Opened in 1950, the Hakone Sightseeing Cruise is comprised of the Royal II, the Victory and the Queen Ashinoko, which sail from Togendai to Moto-Hakone Port and Hakone-Machi Port on either ends of the lake. Guests can choose to board one of the three ships for a 30-minute ride that includes majestic views of the region’s most popular attractions.
The Hakone Shrine on the shore of Lake Ashi dates back to 757 A.D. It was relocated to Lake Ashi from its original location at the summit of Mount Hakone. According to medieval Japanese legends, Minamoto no Yoritomo, the first military dictator, or shogun, of Japan once sought shelter at Mount Hakone following a defeat in battle. After he founded the first shogunate, Yoritomo became a patron of the shrine.

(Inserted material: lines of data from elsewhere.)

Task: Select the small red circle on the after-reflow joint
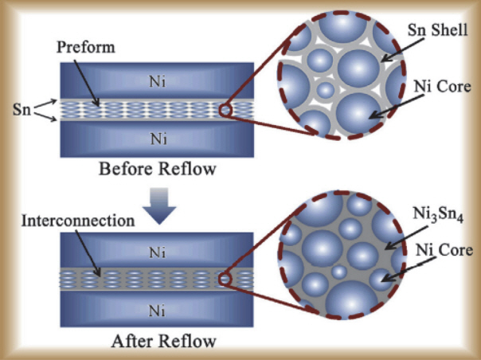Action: tap(226, 280)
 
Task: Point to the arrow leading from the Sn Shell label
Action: tap(397, 50)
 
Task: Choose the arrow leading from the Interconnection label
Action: tap(82, 252)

However, the shrine isn’t the only iconic sight along Lake Ashi. If the clouds are clear, visitors can catch a glimpse of the magnificent Mt. Fuji, the highest volcano in Japan. One of the country’s Three Holy Mountains, Mt. Fuji is 3,776 meters high and is snow-capped for five months out of the year. Commonly displayed as a symbol of Japan, it’s frequently depicted in Japanese art.
Along with ancient shrines and mountains, those aboard the Hakone Sightseeing Cruise can visit museums and restaurants within the ports. Tours are available daily throughout the year.